§ Exercise goal: Format the records from the line with "Where should I click to: Check" to the line with "Switch to the DRC結果" as a numbered list, omitting any blank lines.

§ Records supplied:
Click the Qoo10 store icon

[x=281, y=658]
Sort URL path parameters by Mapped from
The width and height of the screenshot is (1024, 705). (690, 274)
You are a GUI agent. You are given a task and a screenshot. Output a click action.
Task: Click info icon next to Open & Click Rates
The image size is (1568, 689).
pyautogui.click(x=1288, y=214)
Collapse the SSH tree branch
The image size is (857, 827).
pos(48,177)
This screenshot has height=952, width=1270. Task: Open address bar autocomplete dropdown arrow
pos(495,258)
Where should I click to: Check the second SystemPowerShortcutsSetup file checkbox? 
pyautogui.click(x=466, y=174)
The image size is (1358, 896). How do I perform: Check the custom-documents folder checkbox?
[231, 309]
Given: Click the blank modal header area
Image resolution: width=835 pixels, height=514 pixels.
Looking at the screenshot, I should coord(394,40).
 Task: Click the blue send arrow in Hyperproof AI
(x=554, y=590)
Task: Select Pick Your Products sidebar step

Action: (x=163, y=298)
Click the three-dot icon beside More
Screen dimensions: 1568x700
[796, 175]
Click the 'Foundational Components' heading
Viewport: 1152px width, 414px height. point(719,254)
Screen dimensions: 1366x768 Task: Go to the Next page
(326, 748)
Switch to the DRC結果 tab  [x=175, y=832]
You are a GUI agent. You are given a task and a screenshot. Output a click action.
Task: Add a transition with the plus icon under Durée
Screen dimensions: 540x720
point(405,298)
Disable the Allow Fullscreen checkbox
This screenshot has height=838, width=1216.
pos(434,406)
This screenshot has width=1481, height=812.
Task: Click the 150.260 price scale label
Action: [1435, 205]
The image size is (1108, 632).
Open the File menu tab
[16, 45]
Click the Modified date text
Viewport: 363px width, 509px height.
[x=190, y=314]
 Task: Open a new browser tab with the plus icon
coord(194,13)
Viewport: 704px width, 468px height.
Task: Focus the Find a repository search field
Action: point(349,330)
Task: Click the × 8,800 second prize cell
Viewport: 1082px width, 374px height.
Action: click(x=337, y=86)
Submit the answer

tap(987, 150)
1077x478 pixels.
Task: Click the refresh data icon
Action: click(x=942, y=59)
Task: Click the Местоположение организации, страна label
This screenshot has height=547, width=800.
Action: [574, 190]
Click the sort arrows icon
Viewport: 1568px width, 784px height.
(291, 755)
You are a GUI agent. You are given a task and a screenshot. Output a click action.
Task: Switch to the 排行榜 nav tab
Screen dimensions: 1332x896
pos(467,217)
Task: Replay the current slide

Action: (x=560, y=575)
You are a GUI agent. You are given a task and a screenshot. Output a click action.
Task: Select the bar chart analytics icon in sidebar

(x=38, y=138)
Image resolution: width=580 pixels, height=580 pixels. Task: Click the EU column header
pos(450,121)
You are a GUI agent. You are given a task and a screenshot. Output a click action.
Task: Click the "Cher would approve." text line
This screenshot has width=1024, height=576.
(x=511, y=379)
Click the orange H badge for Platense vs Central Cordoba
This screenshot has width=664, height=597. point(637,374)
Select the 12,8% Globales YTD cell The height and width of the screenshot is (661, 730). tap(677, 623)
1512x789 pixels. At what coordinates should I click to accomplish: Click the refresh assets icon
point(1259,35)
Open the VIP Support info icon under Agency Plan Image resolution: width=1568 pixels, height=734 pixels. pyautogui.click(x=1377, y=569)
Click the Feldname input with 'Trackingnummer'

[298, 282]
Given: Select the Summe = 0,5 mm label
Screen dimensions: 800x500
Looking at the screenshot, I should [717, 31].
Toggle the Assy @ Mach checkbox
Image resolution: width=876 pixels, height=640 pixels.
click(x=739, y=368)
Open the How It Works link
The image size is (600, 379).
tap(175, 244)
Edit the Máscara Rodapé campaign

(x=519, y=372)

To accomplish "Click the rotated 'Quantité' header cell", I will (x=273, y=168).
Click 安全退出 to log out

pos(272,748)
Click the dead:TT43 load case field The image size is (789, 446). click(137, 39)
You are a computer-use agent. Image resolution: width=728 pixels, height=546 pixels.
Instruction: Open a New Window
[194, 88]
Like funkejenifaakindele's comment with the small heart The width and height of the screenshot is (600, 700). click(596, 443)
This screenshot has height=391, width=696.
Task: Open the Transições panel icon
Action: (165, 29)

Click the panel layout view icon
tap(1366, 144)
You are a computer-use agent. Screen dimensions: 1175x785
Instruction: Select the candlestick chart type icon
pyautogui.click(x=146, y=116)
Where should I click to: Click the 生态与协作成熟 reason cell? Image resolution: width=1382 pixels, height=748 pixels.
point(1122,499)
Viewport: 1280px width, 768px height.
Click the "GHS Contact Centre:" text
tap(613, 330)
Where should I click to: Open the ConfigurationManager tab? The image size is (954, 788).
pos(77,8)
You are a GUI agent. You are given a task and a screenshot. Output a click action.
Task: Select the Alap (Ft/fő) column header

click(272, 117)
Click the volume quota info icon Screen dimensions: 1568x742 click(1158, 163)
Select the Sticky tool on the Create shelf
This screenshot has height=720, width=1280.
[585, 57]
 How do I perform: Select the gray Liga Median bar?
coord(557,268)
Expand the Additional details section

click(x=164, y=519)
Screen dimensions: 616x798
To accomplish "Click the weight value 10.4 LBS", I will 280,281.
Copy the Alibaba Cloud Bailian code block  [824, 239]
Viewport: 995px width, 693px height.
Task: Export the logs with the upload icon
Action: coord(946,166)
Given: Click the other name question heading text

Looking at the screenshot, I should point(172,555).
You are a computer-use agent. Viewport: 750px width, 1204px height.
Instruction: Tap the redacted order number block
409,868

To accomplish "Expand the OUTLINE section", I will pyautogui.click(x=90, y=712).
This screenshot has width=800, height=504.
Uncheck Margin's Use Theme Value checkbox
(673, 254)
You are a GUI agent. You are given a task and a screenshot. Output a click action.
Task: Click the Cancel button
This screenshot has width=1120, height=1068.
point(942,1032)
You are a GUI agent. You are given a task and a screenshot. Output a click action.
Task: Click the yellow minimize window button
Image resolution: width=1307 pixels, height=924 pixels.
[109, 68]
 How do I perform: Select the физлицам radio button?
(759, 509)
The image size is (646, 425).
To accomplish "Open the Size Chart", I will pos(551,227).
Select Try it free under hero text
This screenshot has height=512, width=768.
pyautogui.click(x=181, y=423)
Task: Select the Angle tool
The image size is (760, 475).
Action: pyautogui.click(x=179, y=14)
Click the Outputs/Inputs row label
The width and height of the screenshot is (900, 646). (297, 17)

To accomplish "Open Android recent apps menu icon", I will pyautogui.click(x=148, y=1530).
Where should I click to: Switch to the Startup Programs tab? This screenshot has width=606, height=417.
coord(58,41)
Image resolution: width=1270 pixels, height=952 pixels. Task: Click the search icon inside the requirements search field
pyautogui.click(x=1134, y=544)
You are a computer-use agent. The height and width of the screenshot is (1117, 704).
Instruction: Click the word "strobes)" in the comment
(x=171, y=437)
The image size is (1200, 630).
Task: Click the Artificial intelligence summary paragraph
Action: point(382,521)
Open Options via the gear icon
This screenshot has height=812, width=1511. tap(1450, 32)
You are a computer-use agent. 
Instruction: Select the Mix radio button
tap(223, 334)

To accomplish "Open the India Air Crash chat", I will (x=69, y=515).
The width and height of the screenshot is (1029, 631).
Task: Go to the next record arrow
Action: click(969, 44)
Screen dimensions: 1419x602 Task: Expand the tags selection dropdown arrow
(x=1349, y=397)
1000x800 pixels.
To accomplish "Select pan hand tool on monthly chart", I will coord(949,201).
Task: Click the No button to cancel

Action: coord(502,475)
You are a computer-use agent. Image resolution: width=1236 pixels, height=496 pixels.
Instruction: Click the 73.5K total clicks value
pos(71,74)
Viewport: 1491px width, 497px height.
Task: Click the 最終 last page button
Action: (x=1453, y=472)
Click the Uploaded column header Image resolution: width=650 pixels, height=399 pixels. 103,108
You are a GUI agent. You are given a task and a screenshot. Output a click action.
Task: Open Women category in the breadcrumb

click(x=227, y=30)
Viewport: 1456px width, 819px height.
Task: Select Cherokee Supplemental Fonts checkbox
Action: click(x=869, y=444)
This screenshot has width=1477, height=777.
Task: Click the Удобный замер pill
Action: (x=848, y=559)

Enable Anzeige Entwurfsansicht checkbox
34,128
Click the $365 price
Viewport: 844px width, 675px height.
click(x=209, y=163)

§ Written reply:
1. Where should I click to: Check the second SystemPowerShortcutsSetup file checkbox? 
2. pyautogui.click(x=466, y=174)
3. The image size is (1358, 896). How do I perform: Check the custom-documents folder checkbox?
4. [231, 309]
5. Given: Click the blank modal header area
6. Image resolution: width=835 pixels, height=514 pixels.
7. Looking at the screenshot, I should coord(394,40).
8.  Task: Click the blue send arrow in Hyperproof AI
9. (x=554, y=590)
10. Task: Select Pick Your Products sidebar step
11. Action: (x=163, y=298)
12. Click the three-dot icon beside More
13. Screen dimensions: 1568x700
14. [796, 175]
15. Click the 'Foundational Components' heading
16. Viewport: 1152px width, 414px height. point(719,254)
17. Screen dimensions: 1366x768 Task: Go to the Next page
18. (326, 748)
19. Switch to the DRC結果 tab  [x=175, y=832]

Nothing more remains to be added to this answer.